— Od jednego z kibiców dostałem nawet po meczu szalik, więc mam piękną pamiątkę z debiutu — mówi Mateusz Górka z Olimpii Elbląg. 18-letni napastnik w sobotę zaliczył I-ligowy debiut i był jednym z bohaterów spotkania z Pogonią Szczecin, wygranego przez Olimpię 2:1.
— W meczu z Pogonią wyszedł Ci debiut-marzenie!
— Zwycięstwo na pewno cieszy. Nie tylko mnie, ale chyba wszystkich kolegów z drużyny i kibiców. I to bardzo cieszy!
— A jak ocenisz swój debiut? Do pełni szczęścia zabrakło Ci chyba tylko bramki.
— Miałem okazję do strzelenia bramki, ale nie się nie udało. Najważniejsze w tym wszystkim jest jednak zwycięstwo drużyny.
— Zapisać sobie możesz za to asystę. Nie da się ukryć, że gdybyś nie zawalczył o piłkę do końca, gola na 1:0 by nie było.
— Już nawet nie wiem, jak to się stało. Jakoś tam wpadłem w to pole karne, zaraz potem coś mnie zabolało, nie ogarniam tego, co tam się działo (śmiech).
— To Ci przypomnę. Mimo drobnej i niepozornej postury poszedłeś za piłką do końca i powalczyłeś z Błażejem Radlerem tak, że futbolówka trafiła wprost pod nogi Tomasza Chałasa, a ten trafił do siatki.
— Naprawdę już nie pamiętam, kto to był, bo byłem w takim ferworze walki, że nie zwracałem na to uwagi. Ważne, że się udało. Staram się, choć rzeczywiście jestem drobny. Pracuję jednak trochę na siłowni, więc, zobaczymy, niedługo powinno być z tą posturą lepiej.
— Na debiut w Olimpii czekałeś od początku rundy. Cieszysz się, że I-ligowy debiut przypadł właśnie na mecz z Pogonią?
— W ogóle o tym nie myślałem i kompletnie się tego nie spodziewałem. Do ostatniej chwili nie wiedziałem, że będę grać i nie ukrywam, że było to dla mnie dużym zaskoczeniem. Wyszedłem jednak na boisko i dałem z siebie wszystko. Myślę, że nie było tak źle.
— Presja nie spętał więc nóg?
— Trochę nerwów było, ale raczej przed meczem. Jak wyszedłem na boisko, wszystko odpuściło.
— Starsi koledzy dodawali Ci przed meczem otuchy?

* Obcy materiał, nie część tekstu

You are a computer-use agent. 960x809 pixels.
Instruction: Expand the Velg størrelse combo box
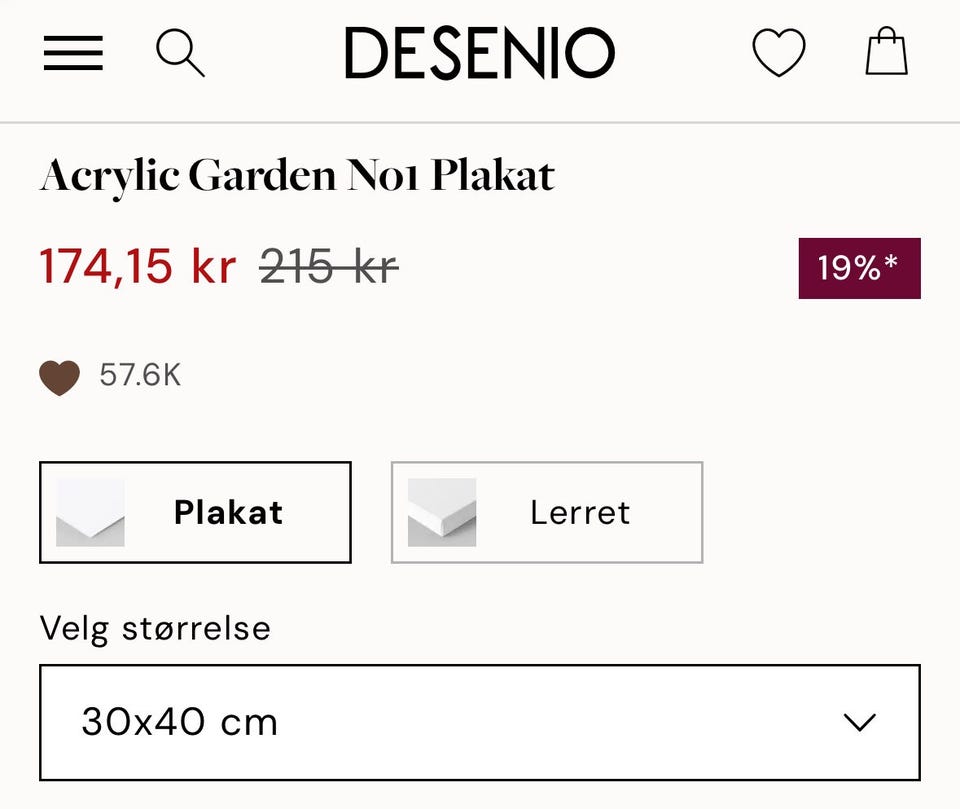480,722

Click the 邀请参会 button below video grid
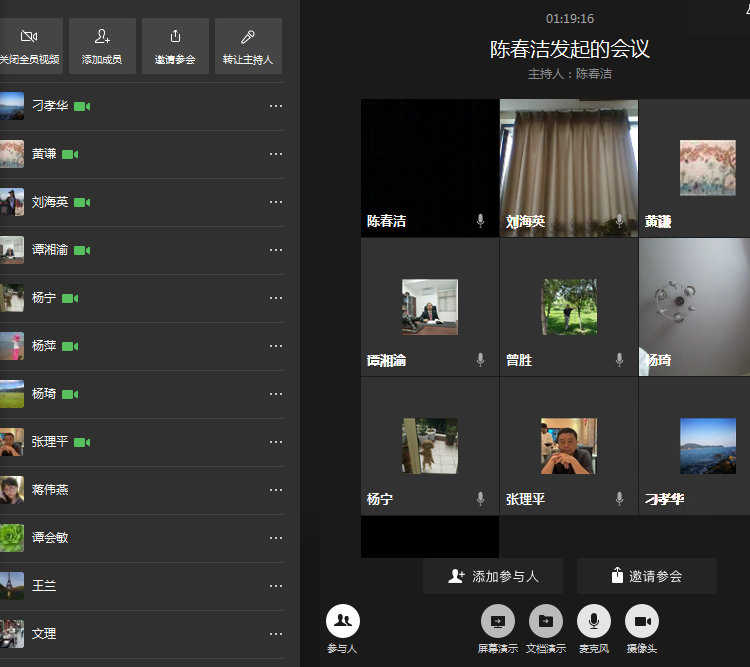pos(646,576)
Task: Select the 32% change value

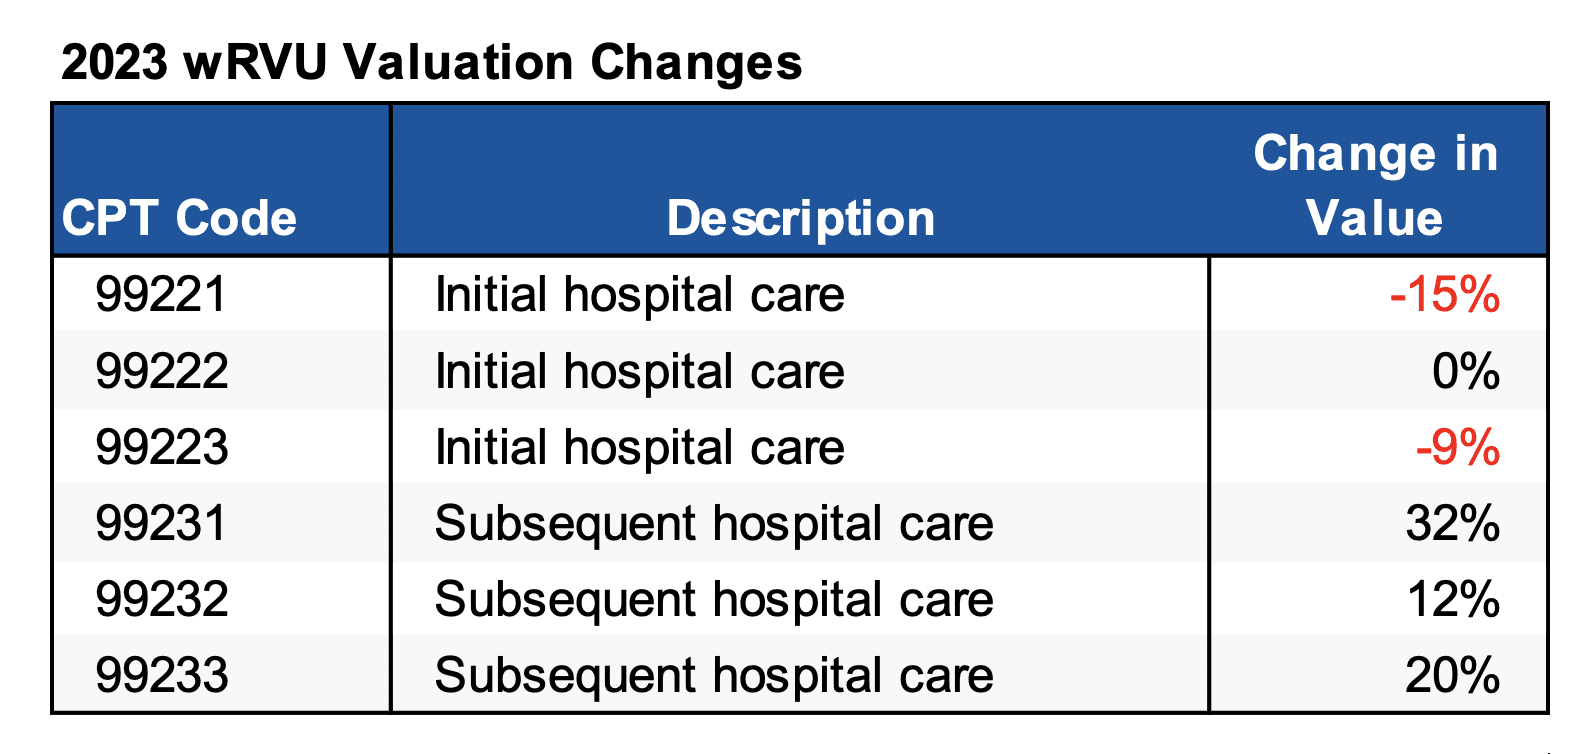Action: [x=1452, y=523]
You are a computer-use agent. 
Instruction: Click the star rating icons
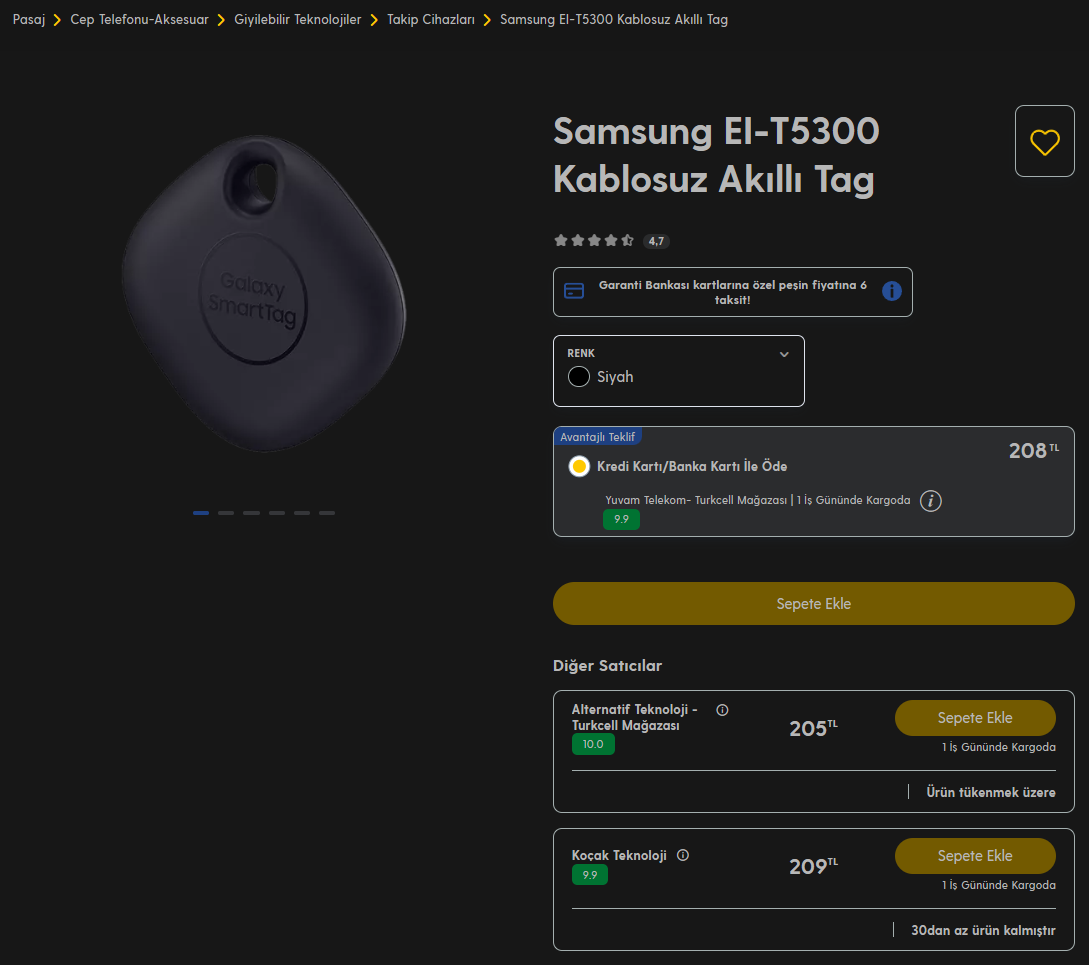[x=594, y=240]
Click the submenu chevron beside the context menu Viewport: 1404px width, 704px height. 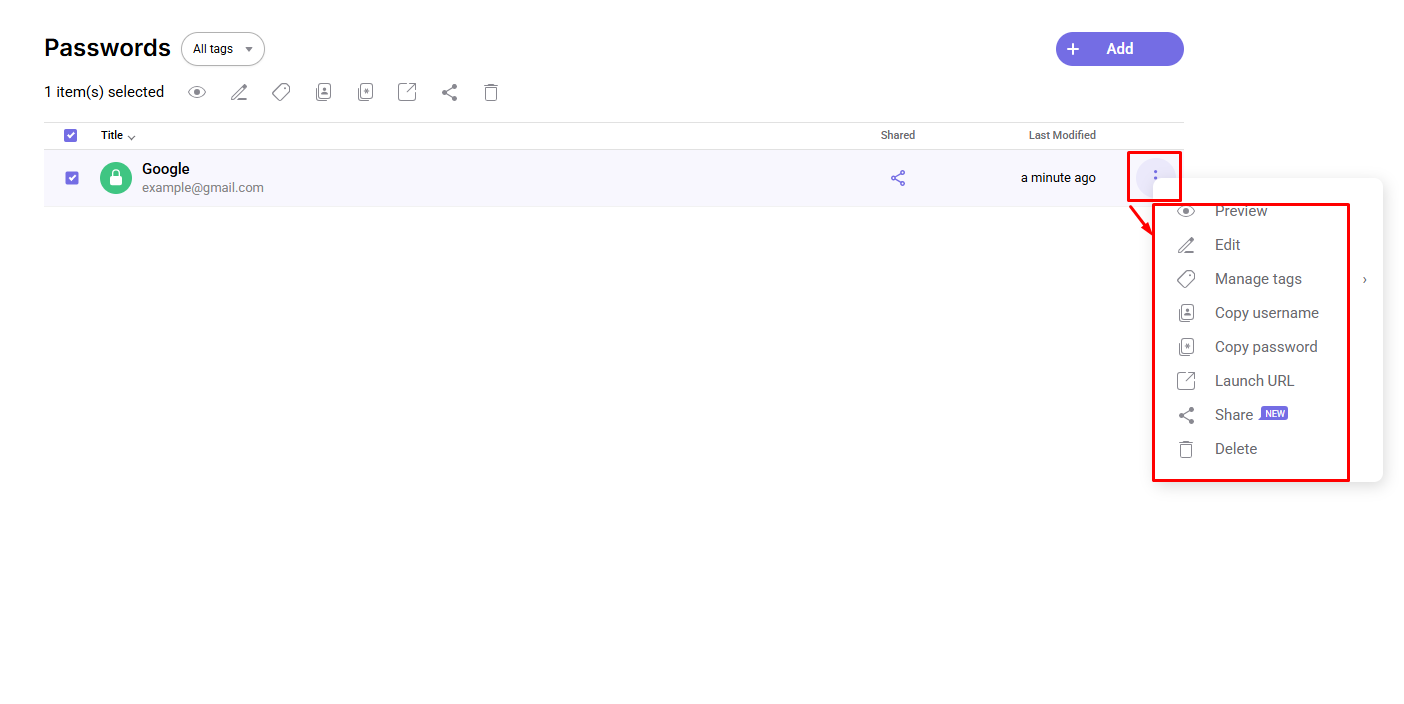click(1363, 280)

— Oczywiście, że pomagają. Gdyby nie pomagali, nie tworzylibyśmy drużyny i nie byłoby szans na zwycięstwo.
— Do Olimpii udało Ci się dostać w przerwie między rundami, w czasie zimowych castingów. Czym przekonałeś do siebie sztab szkoleniowy Olimpii?
— Przede wszystkim jestem młody i, mam nadzieję, perspektywiczny. Poza tym w tamtych meczach testowych strzelałem bramki, więc na pewno to miało decydujące znaczenie.
— Jak z Twojej perspektywy wyglądało ostatnie kadrowe trzęsienie ziemi w Olimpii?
— Trudno powiedzieć... Jestem najmłodszy, więc nie wiem o wielu rzeczach, które dzieją się klubie. Gdy dowiedziałem się o decyzjach, jakie zapadły, nie ukrywam jednak, że byłem zaskoczony. Nie spodziewałem się takich ruchów i nie do końca wiem, jakie były tego powody.
— Jesteś na początku piłkarskiej drogi, a już zdążyłeś zadebiutować w I lidze. Gdzie sięgają Twoje piłkarskie marzenia?
— Moim marzeniem jest granie w Ekstraklasie, ale na razie chciałbym się utrzymać z Olimpią w I lidze. Jeszcze w to wierzymy.
— Komu kibicuje się w Kwidzynie, skąd trafiłeś do Elbląga?
— Olimpii Elbląg i Legii Warszawa, a więc podobnie, jak w Elblągu. Sympatycznie się więc złożyło. Kilku kibiców z Kwidzyna było nawet na sobotnim meczu z Pogonią.
— Wiesz, że Twoja gra w meczu z Pogonią bardzo przypadła kibicom do gustu?
— Cieszę się. Od jednego z kibiców dostałem nawet po meczu szalik, więc mam piękną pamiątkę z debiutu.